**Texto fornecido**
==================================================

Especialista: Trump deveria fazer reforma tributária – 09/03/2025 – Mercado


O presidente Donald Trump poderia ajudar a aumentar a competitividade internacional dos produtos americano se promovesse uma reforma tributária nos moldes daquela que será implantada no Brasil a partir de 2027.

Essa é a avaliação da tributarista Melina Rocha, uma das pessoas que participaram da elaboração do novo sistema brasileiro, baseado no modelo IVA (Imposto sobre Valor Agregado), utilizado em mais de 170 países.

Trump, no entanto, decidiu atacar esse tipo de tributo, afirmando equivocadamente que o IVA equivale a uma tarifa sobre produtos americanos. Ele ameaça retaliar as nações que seguem esse modelo, com foco em países europeus e da América Latina.

“Na tarifa, você pode escolher uma alíquota maior ou menor dependendo da origem. No IVA, não. O produto tem a mesma alíquota [nacional ou importado]. Não há essa discriminação que tem sido colocada no debate de forma equivocada”, afirma a consultora internacional.

Melina explica por que os Estados Unidos não utilizam o IVA, como poderiam fazê-lo seguindo a solução encontrada pelo Brasil e como o sistema deles, baseado na tributação apenas na venda ao consumidor final, aumenta a carga tributária e onera as exportações americanas.

“O IVA é pró-exportação. Se o Trump quisesse aumentar a competitividade dos itens americanos, deveria, por exemplo, implementar um IVA. Isso desoneraria a cadeia produtiva, e eles exportariam produtos com um preço menor, sem tributo.”

Após seu doutorado sobre a reforma tributária no Brasil, ela estudou na Universidade de Toronto com o especialista em IVA Richard Bird. Lá conheceu a experiência do IVA Dual, que garante a separação entre o imposto que vai para o governo federal e para os estados, modelo adotado também na Índia.

==================================================

**Material extraído**
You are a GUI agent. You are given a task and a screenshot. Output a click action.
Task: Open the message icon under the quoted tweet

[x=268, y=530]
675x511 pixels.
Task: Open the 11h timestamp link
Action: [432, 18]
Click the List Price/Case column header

==================================================

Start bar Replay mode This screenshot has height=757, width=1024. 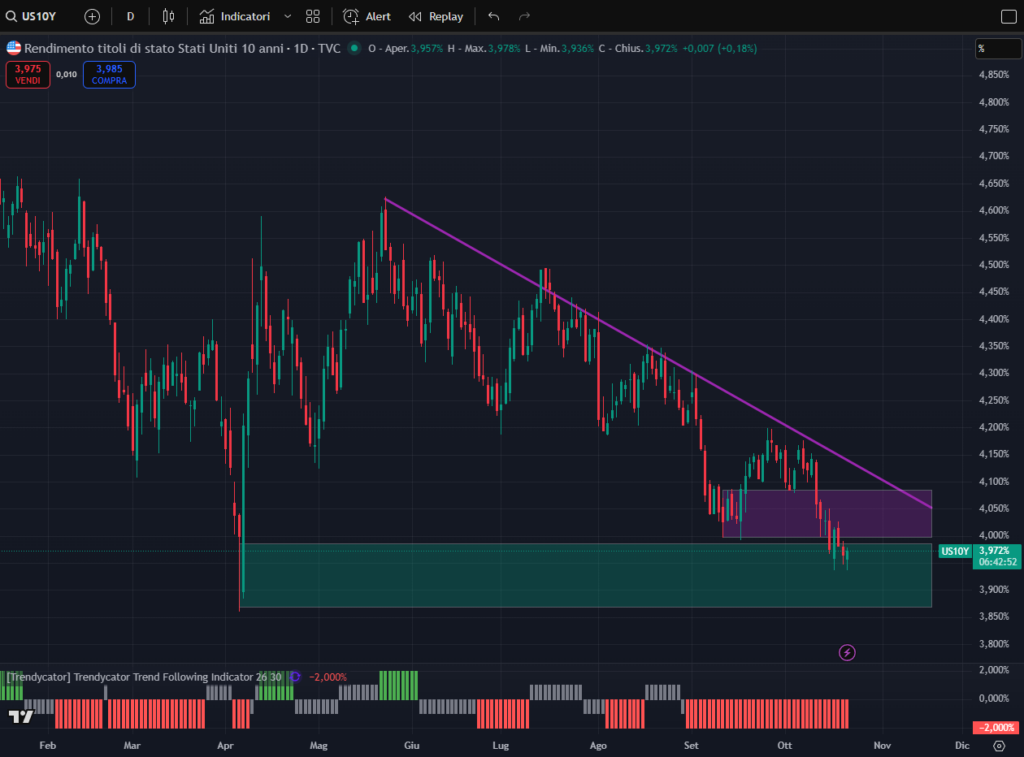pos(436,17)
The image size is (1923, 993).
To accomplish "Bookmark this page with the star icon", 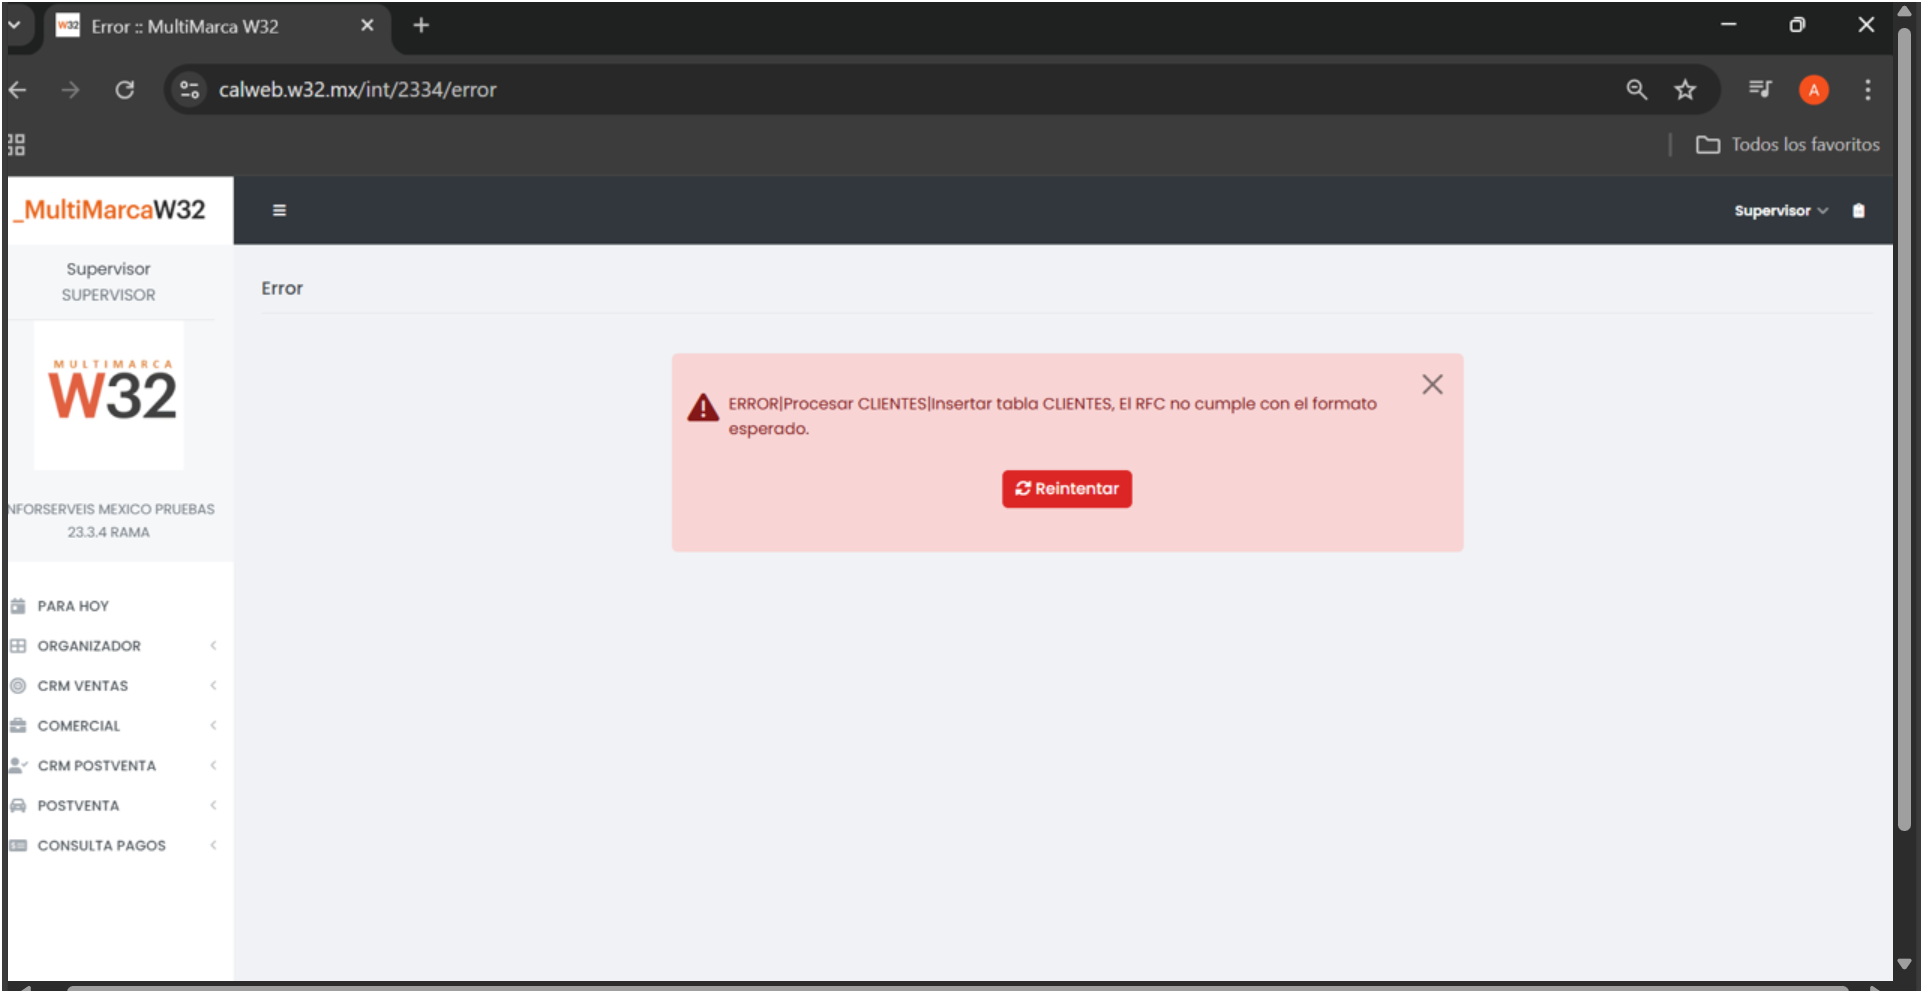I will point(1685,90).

==================================================

**Instruções da tarefa**
Dê continuidade ao texto sobre o IVA e a reforma tributária a partir do ponto em que ele termina. O material provém de outra fonte, sem relação com o texto.

**Resultado**
No caso brasileiro, consumidores e empresas irão pagar dois tributos na mesma guia. Um irá para a Receita Federal. O outro, para um comitê formado por representantes de governadores e prefeitos, que se opuseram à criação de um tributo único.

O Brasil também terá um IVA, composto pela CBS, contribuição federal sobre bens e serviços, e pelo IBS, imposto gerido por um comitê formado por estados e municípios. Para ela, o comitê seria uma das soluções para viabilizar a reforma nos Estados Unidos, que também dá aos estados a competência de tributar o consumo.

O presidente Donald Trump está correto em dizer que o IVA é um tributo que discrimina a importação do produto americano?

O que foi colocado pelo presidente Trump, que o IVA estaria discriminando e sobretributando os produtos americanos, não é verdade. O IVA tributa de forma igual produtos nacionais e estrangeiros, por conta de dois princípios, do destino e da neutralidade.

Todas as importações são tributadas, porque o destino do produto é aquele país. As exportações são desoneradas, porque o consumo é em outro país, que, se tiver IVA, vai tributar a importação do produto lá. Esse princípio do destino também vai na linha da neutralidade: o produto do fornecedor nacional sofre a mesma tributação do estrangeiro.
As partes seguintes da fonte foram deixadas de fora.